**How to complete this task**. Print the records exactly as given.

**Records to process**.
• • • • •

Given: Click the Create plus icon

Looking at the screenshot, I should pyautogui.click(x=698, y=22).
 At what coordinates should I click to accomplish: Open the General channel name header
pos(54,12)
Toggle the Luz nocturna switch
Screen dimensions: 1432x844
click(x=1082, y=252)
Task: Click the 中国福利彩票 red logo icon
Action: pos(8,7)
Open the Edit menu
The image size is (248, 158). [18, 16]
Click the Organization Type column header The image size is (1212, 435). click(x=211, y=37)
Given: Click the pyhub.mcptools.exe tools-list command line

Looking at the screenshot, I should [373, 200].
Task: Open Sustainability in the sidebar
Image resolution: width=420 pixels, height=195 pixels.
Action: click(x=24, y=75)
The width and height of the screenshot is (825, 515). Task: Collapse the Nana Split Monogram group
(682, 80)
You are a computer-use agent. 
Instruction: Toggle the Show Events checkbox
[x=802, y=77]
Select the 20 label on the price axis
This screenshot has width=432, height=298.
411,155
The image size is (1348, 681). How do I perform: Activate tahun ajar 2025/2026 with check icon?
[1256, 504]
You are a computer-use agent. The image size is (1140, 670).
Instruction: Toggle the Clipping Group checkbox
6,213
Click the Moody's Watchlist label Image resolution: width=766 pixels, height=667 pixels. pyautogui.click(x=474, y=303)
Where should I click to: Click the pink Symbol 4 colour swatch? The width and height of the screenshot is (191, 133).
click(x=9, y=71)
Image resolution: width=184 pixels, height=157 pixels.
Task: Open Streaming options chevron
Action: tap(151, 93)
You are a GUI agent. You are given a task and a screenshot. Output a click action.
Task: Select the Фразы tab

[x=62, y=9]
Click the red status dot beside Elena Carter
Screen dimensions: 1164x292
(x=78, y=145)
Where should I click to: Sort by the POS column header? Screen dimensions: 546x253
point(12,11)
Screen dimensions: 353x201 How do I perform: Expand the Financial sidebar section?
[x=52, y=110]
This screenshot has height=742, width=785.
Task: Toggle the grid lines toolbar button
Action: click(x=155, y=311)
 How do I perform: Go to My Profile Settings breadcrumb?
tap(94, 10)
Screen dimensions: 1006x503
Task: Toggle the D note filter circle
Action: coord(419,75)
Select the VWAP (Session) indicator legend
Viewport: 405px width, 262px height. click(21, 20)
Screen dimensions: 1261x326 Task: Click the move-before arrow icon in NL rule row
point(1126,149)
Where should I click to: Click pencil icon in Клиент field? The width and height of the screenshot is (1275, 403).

• • • • •

**Response to the task**.
Given: Click the Create plus icon

Looking at the screenshot, I should pyautogui.click(x=698, y=22).
 At what coordinates should I click to accomplish: Open the General channel name header
pos(54,12)
Toggle the Luz nocturna switch
Screen dimensions: 1432x844
click(x=1082, y=252)
Task: Click the 中国福利彩票 red logo icon
Action: pos(8,7)
Open the Edit menu
The image size is (248, 158). [18, 16]
Click the Organization Type column header The image size is (1212, 435). click(x=211, y=37)
Given: Click the pyhub.mcptools.exe tools-list command line

Looking at the screenshot, I should [373, 200].
Task: Open Sustainability in the sidebar
Image resolution: width=420 pixels, height=195 pixels.
Action: click(x=24, y=75)
The width and height of the screenshot is (825, 515). Task: Collapse the Nana Split Monogram group
(682, 80)
You are a computer-use agent. 
Instruction: Toggle the Show Events checkbox
[x=802, y=77]
Select the 20 label on the price axis
This screenshot has width=432, height=298.
411,155
The image size is (1348, 681). How do I perform: Activate tahun ajar 2025/2026 with check icon?
[1256, 504]
You are a computer-use agent. The image size is (1140, 670).
Instruction: Toggle the Clipping Group checkbox
6,213
Click the Moody's Watchlist label Image resolution: width=766 pixels, height=667 pixels. pyautogui.click(x=474, y=303)
Where should I click to: Click the pink Symbol 4 colour swatch? The width and height of the screenshot is (191, 133).
click(x=9, y=71)
Image resolution: width=184 pixels, height=157 pixels.
Task: Open Streaming options chevron
Action: tap(151, 93)
You are a GUI agent. You are given a task and a screenshot. Output a click action.
Task: Select the Фразы tab

[x=62, y=9]
Click the red status dot beside Elena Carter
Screen dimensions: 1164x292
(x=78, y=145)
Where should I click to: Sort by the POS column header? Screen dimensions: 546x253
point(12,11)
Screen dimensions: 353x201 How do I perform: Expand the Financial sidebar section?
[x=52, y=110]
This screenshot has height=742, width=785.
Task: Toggle the grid lines toolbar button
Action: click(x=155, y=311)
 How do I perform: Go to My Profile Settings breadcrumb?
tap(94, 10)
Screen dimensions: 1006x503
Task: Toggle the D note filter circle
Action: coord(419,75)
Select the VWAP (Session) indicator legend
Viewport: 405px width, 262px height. click(21, 20)
Screen dimensions: 1261x326 Task: Click the move-before arrow icon in NL rule row
point(1126,149)
Where should I click to: Click pencil icon in Клиент field? The width and height of the screenshot is (1275, 403).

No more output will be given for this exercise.